DOCUMENT SECTION:
— Start —
The books - classics such as JD Salinger's The Catcher in the Rye and Toni Morrison's Beloved - are part of a scavenger hunt hosted by the District of Columbia Public Library. (Courtesy photo)
The books - classics such as JD Salinger's The Catcher in the Rye and Toni Morrison's Beloved - are part of a scavenger hunt hosted by the District of Columbia Public Library. (Courtesy photo)

"Smut." "Anti-white." "Just Plain Filthy."

Over the past three weeks, residents and visitors to businesses and public libraries in Washington have been running across hidden-in-plain-sight books wrapped in black covers emblazoned with those words. But are they shocked? Quite the contrary. Many of them are thrilled.

The books - classics such as J.D. Salinger's The Catcher in the Rye and Toni Morrison's Beloved - are part of a scavenger hunt hosted by the District of Columbia Public Library. The hunt known as UNCENSORED - or on social media as #UnCensoredDC - has been going on all month in the lead-up to Banned Books Week. The celebration running from September 26 to October 1 is the creation of the American Library Association. It's meant to call attention to intellectual freedom issues - basically, the right to seek information from all points of view.

Linnea Hegarty, executive director at DC Public Library Foundation, says the scavenger hunt has been a success on its first outing. Organizers distributed about 400 copies of six historically banned books to area businesses and let staff members of those businesses decide where to hide them.

The idea is original to Washington, as far as Hegarty knows.

"We had been thinking about doing something to take our Banned Books Week celebration outside of the libraries and into our communities for several years but couldn't exactly figure out how to do it," she says. A library board member suggested, "'How do people get access to books that are banned? They slip them into covers that make them unrecognizable, then slip them to their friends under the table or some other surreptitious way, right?' And we thought, "That's it!"

She says players have really gotten into the game of finding copies of the banned books. If they find a book, they get to keep it.

"Apparently, there are folks who are trying to collect all six!" she says. "The enthusiasm and support for the campaign has been amazing."

Pokemon Go for book nerds

A Capitol Hill bookstore, East City Bookshop, has been stealthily placing copies of the books on shelves among the other books for sale. A restaurant, Zaytinya, will deliver one of the prizes if a patron orders one of its "banned book" cocktails. An antique store and a knitting-supply shop are participating as well.

Self-professed book nerds are tweeting photos of their finds, one saying "this is my version of Pokemon Go."

But why call attention to controversial books? Particularly in an urban environment like Washington, situations where a school or a public library is under pressure to remove a book from its shelves are rare.

But in more conservative communities, censorship of reading material can be more prevalent. "For us, this campaign - like Banned Books Week generally - is a way to bring attention to the fact that this DOES happen elsewhere, that we aren't past the days in this country where we have to worry about censorship," Hegarty says.

James LaRue, director of the American Library Association's Office for Intellectual Freedom, says there's a difference between someone challenging the inclusion of a book in a library collection and someone demanding it be removed from the shelves.

"A banned book is someone in authority saying yes, on the basis of this complaint, we are removing this book," he says. But a library may be a person's only access to that piece of literature. While the internet offers endless options for finding books online, LaRue notes that those options are useless to kids, teens, and adults who don't have the money to buy books.

Diverse influences

Young readers are a big part of the reason librarians say intellectual freedom is important. Diversity is the theme of the ALA's Banned Books Week this year, and LaRue says most of the books that are challenged are questioned because of diversity issues: ideas about race, sexuality, religion and disability, including mental health issues.

LaRue says it's exactly those things that young people may need to read about to make sense of themselves and their world. A teenager struggling with his or her sexual identity, he says, can go to a library and read about other people he or she may identify with. "Or, they can't find anything," LaRue says. "By suppressing this information, we're not helping anybody. In fact, we may be hurting the people who need it the most."Luckily, a sneaky little scavenger hunt that has taken hold in the U.S. capital is inspiring book lovers elsewhere to sing the praises of controversial books. Hegarty says she has heard of at least two other communities planning similar activities for next year.
— End —
TASK SET:
- A) According to the article on the Washington banned-books scavenger hunt, why hold a campaign about controversial books in a city where pressure to remove books is rare?
- B) In the article on the Washington banned-books scavenger hunt, how many copies did organizers give out to area businesses?

AVAILABLE DATA:
— Start —
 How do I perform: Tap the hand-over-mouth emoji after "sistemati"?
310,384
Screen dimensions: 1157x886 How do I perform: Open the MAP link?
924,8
— End —
TASK-BY-TASK ANSWERS:
- A) Censorship of reading material can be more common in more conservative communities. The campaign, like Banned Books Week in general, is meant to draw attention to the fact that censorship does happen elsewhere and that the country is not past the days of having to worry about it.

- B) About 400 copies of six historically banned books.